The procedure involved delineating the medial and lateral borders of the C1 lateral mass and pinpointing its midpoint. Subsequently, a screw was directly inserted. Our anatomical measurements yielded a safe entry point distance of 23.8 mm and a trajectory angle of 54.1°. Additionally, when the height of the C1 arch was <4 mm or the ponticulus posticus was present, the C1 notching technique was used for screw insertion. This involved selecting an entry point situated between the entry points of the C1 lateral mass screw and the C1 PA screw, precisely at the junction of the C1 PA and lateral mass. This entry point was slightly distant from the paravertebral venous plexus and C2 nerve root. This higher-than-usual entry point helped minimize venous bleeding and the potential for C2 nerve injury (Fig. 5)14).

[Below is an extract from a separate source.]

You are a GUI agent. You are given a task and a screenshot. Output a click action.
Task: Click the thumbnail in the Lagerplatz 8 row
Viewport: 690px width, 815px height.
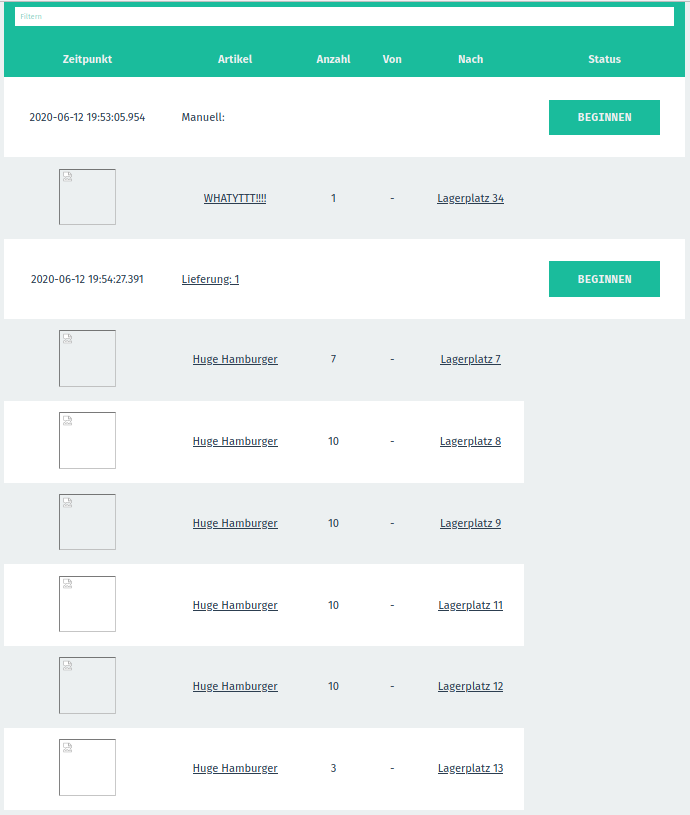pos(87,440)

This study has limitations, including its retrospective and single-center design and non-blinded nature. Moreover, the sample size was small. Furthermore, our study focused solely on evaluating the safety of the instrumentation technique and did not provide insights into the long-term and functional outcomes of the patients.
CONCLUSION
The freehand technique for inserting screws at the ideal entry point into the C1 vertebra is safe and effective, obviating the need for intraoperative fluoroscopy or navigation. Our study demonstrates that preoperative anatomical assessment for surgical planning, coupled with intraoperative tactile feedback, can contribute to precise screw placement.